In this thesis its capability to knowledge discovery have been tested.
As the database is based on the UMLS semantic network, with many of its relationships obtained through text mining, Swanson's classic ABC automated reasoning algorithm has initially been tested.
Additionally, we investigated the manners in which this graph database differs from preceding attempts to automated reasoning with Swanson's algorithm, and what lessons have been learned from those attempts, with an emphasis on the ranking of associated concepts.
Finally, the various output formats developed during the course of this project have been discussed.
Ultimately we conclude the EMC graph database differs strongly from preceding attempts to automated reasoning, making their ranking algorithms difficult or impossible to apply.
In many other aspects the graph database is the next step in knowledge storage and representation, incorporating the various strengths of the preceding attempts.
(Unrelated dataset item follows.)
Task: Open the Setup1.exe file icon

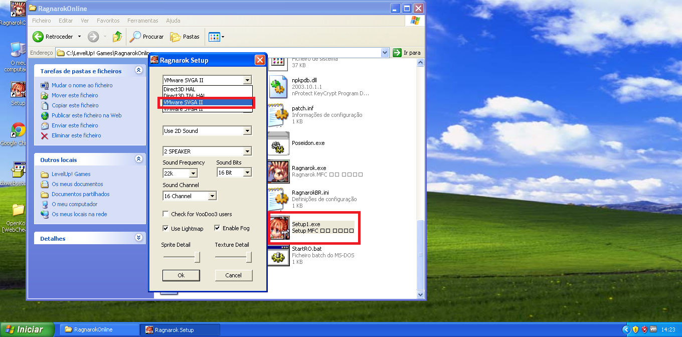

After testing with our dataset we conclude that the intuitive approach to knowledge discovery, simply identifying and selecting ``correct'' paths between the concepts was unsuitable for knowledge discovery.
Instead, we present an approach which is based on the network properties of the concepts, which has a superior discriminatory capability due to its quantitative emphasis.
As an optimal format to present our results we suggest a list of compounds.
This format offers the highest density of data and flexibility, with its capacity for a user to rank and filter the candidates according to his own preferences.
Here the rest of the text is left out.